You have certainly put some thought into all this, so well done there. Definitely a good jumping off point for discussion.
The notion of ditching loot tickets is certainly a good one. They always struck me as a very artificial paywall, when we were already throttled on WE. I just can’t envision much downside to that. Ditto all the skinning and cosmetic items ideas. I despise paying for cosmetic upgrades myself, but I’m a rarity; cosmetic customizations are very popular, and there’s very little downside. Certainly, waiting until your country’s pin pops up in the rotation is ridiculous. If people want to give away money for no game advantage whatsoever, by all means.
Many of these ideas will generate significant negative second-order effects, though. The proposed War changes will require radical change to a matchmaking system that SGG insists on thinking about in the most naive way, creating more animosity when the latest fix continues to exhibit exploitable loopholes. Allowing significantly cheaper summons, with better odds, devalues what earlier players paid for their Heroes; like nerfing, this will create a friction point for the big money players with an “investment” mindset. Moving loot around the map will frustrate the data miners; increasing loot without altering what’s available will only trivialize previously hard-to-find items, leading to even more declarations of “boring junk”… but “boring” farming will continue as a method of supplementing food and iron income. And so forth… lots of risk to manage.
One point I find deliciously ironic, and it applies to many games as well as this one: player decisions must be significant (or else, as you say, you may as well just sit at home and roll some dice), but most players largely hate making those same decisions. Consider the Telluria debacle: if there was only one tank in the game, and that was Telly, everyone would immediately react to having their choice taken away by quitting (“Boring game u cannot choose ur heros!”). But because, stats-wise, Telluria was the only tank worth having, those exact same people immediately spent a bajillion dollars to get her, or bemoaned the fact that the game is unplayable without her, effectively enjoying that their decision was made for them.

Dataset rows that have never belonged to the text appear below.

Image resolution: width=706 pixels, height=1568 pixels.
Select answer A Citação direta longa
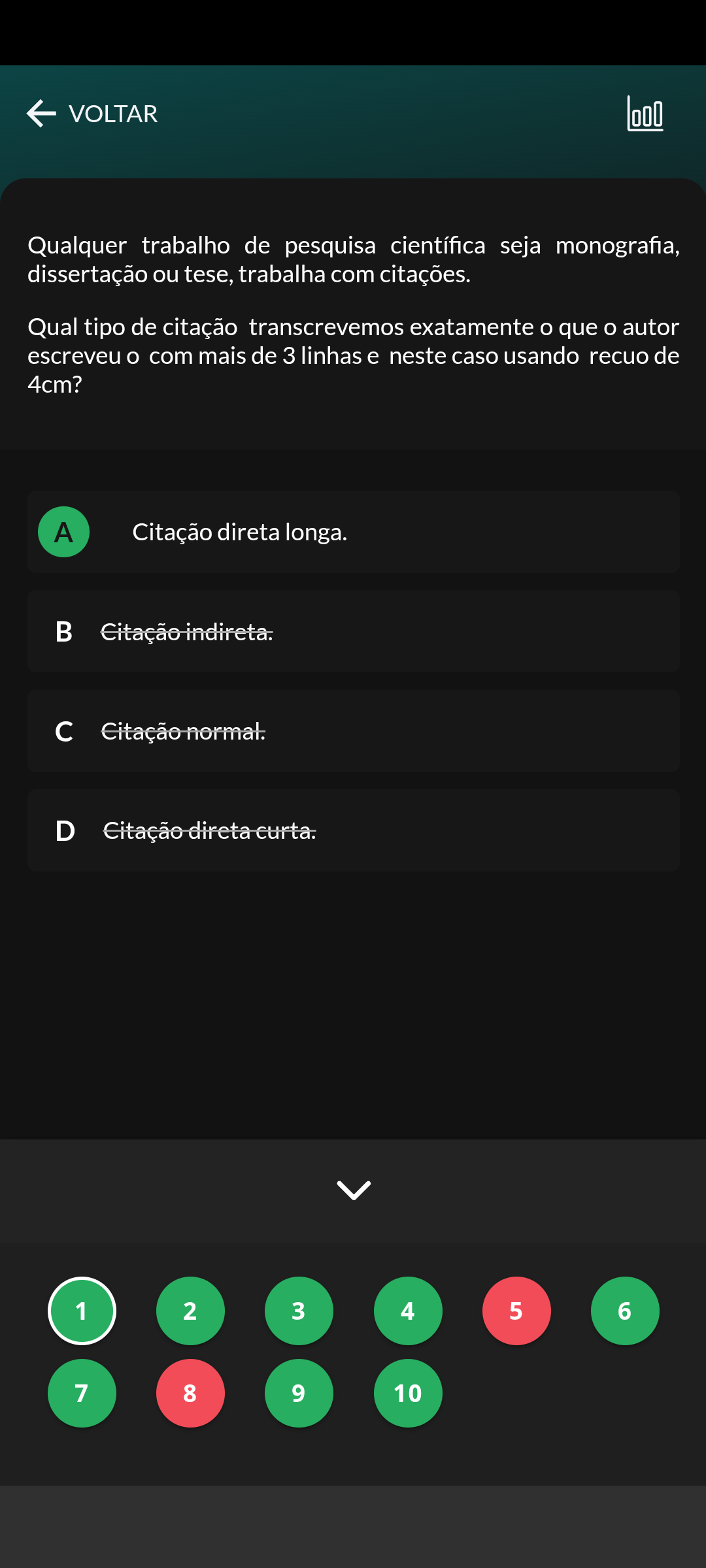click(x=353, y=532)
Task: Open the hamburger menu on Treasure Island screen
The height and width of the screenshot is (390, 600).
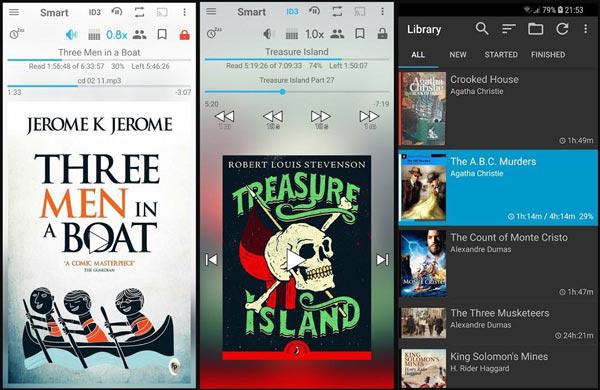Action: (x=211, y=11)
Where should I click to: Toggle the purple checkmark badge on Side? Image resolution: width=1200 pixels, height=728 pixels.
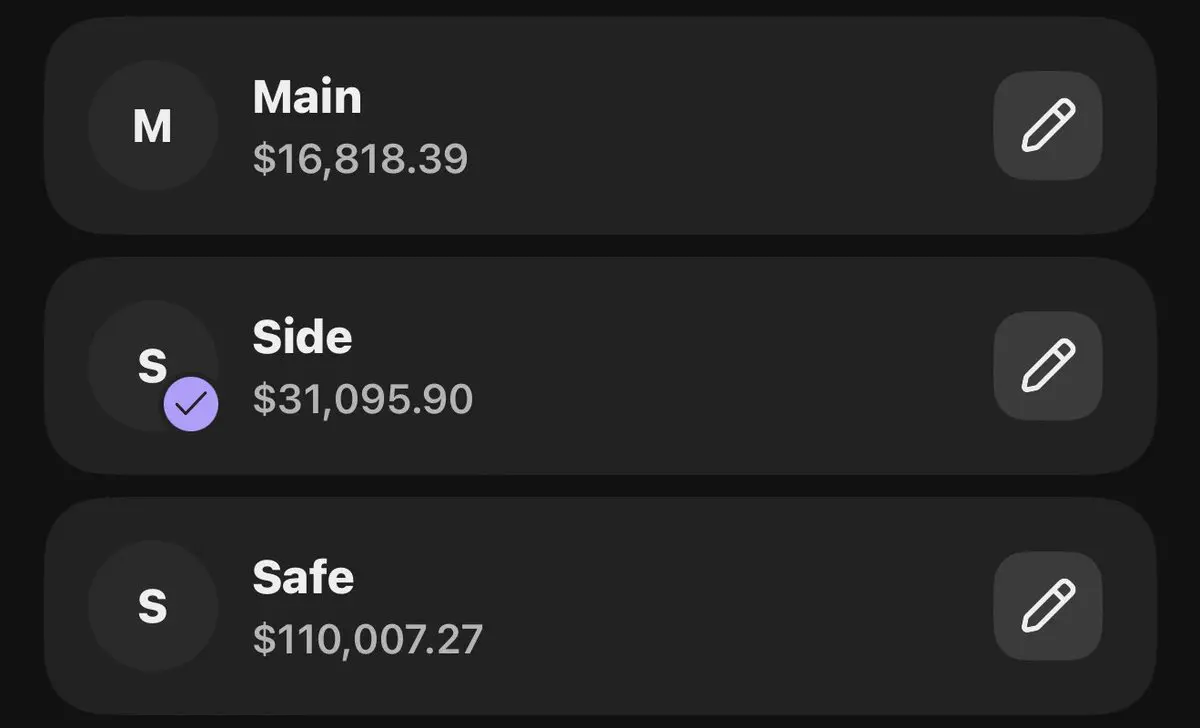click(191, 404)
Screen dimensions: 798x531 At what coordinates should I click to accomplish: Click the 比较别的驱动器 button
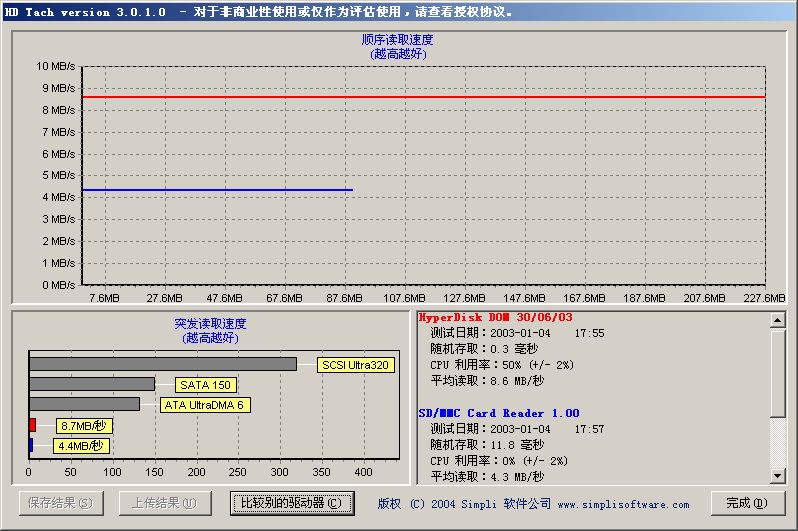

More and more, I see a game that seems like a solid self-contained system early on, but didn’t have a comprehansive plan for expansion. The Classes/Emblems are a perfect example. The entire original system was predicated on there being a radical asymmetry between attacking and defending. Attackers had an enormous advantage, and a few things had to be implemented (like the infamous hidden 20%) to even make the system useable. However, as noted, defences are enormously strengthened by Emblems; notice how the three Talents named OP are all defensive ones? It seems obvious that they didn’t really consider how so much defensive boost would alter their core principle. In many respects (Pull rarity, 4* AM rarity, Emblems, Challenge Event scoring, feeder Heroes), it really seems like SGG has painted themselves into a corner, with serious negative consequences no matter how they choose to progress. Honestly, if this game is still around in a big way in a year, it will probably be because they bit the bullet and shed a bunch of their legacy game mechanics… and shed, too, the veteran players that are unwilling to adapt to that radical change.